Real analog circuits have natural limits — capacitors saturate, transistors clip, power supplies rail. Digital systems do not have these limits. They have infinity and NaN. Every nonlinearity in the engine serves as a physical limit:

filter-engine.tssoft limiting
// Input drive saturation: tanh-based
function saturate(x, amount) {
  const drive = 1 + amount * 3
  return Math.tanh(x * drive) / drive
}

// Cutoff soft limiting: prevents coefficient explosion
// Instead of hard clipping, excess compresses smoothly
function softLimitCutoff(hz, maxHz) {
  if (hz <= maxHz) return hz
  const excess = hz - maxHz
  return maxHz + excess / (1 + excess / maxHz)
}

// SVF stability: cutoff clamped to 45% of Nyquist
// Prevents tan(π·f) from approaching infinity
function getMaxPhysicalCutoff(sampleRate) {
  return sampleRate * 0.5 * 0.45
}

The VCA uses soft clipping with controllable drive — blending linearly between clean and tanh-saturated output. The filter's cutoff is soft-limited before reaching the SVF coefficients, preventing the tan() function from exploding near Nyquist.

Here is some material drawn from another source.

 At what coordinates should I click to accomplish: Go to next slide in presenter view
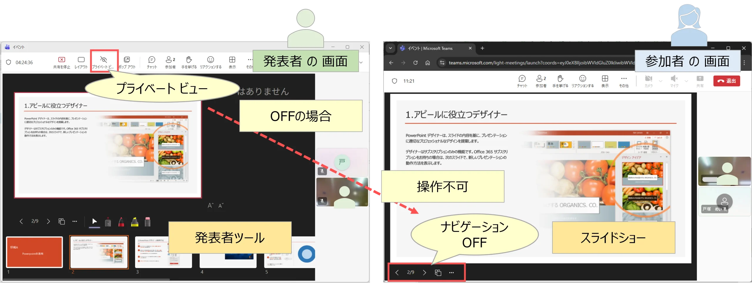click(48, 221)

The last line of defense: every sample output is checked for NaN/Infinity. If detected, the filter state resets silently and outputs zero. The engine always recovers.

filter-engine.tsNaN guard
// NaN safety guard — reset filter state if output is non-finite
// This ensures the engine always recovers from edge cases
if (!Number.isFinite(output[i])) {
  state.ic1eq = 0
  state.ic2eq = 0
  output[i] = 0
}
The engine cannot crash. It can only saturate.
Conclusion

Computation as Material

This is not analog modeling. We are not simulating capacitors or transistors. We are observing computation and allowing it to behave like matter.

Floating-point rounding accumulates. Phase drifts microscopically. Feedback saturates gently. Time has texture. None of this is programmed as warmth. It emerges from the mathematics running on your machine, right now.

Different browsers. Different CPUs. Different architectures. Same code. Different physics.

Your instrument is shaped by the machine it runs on. Just like hardware always was.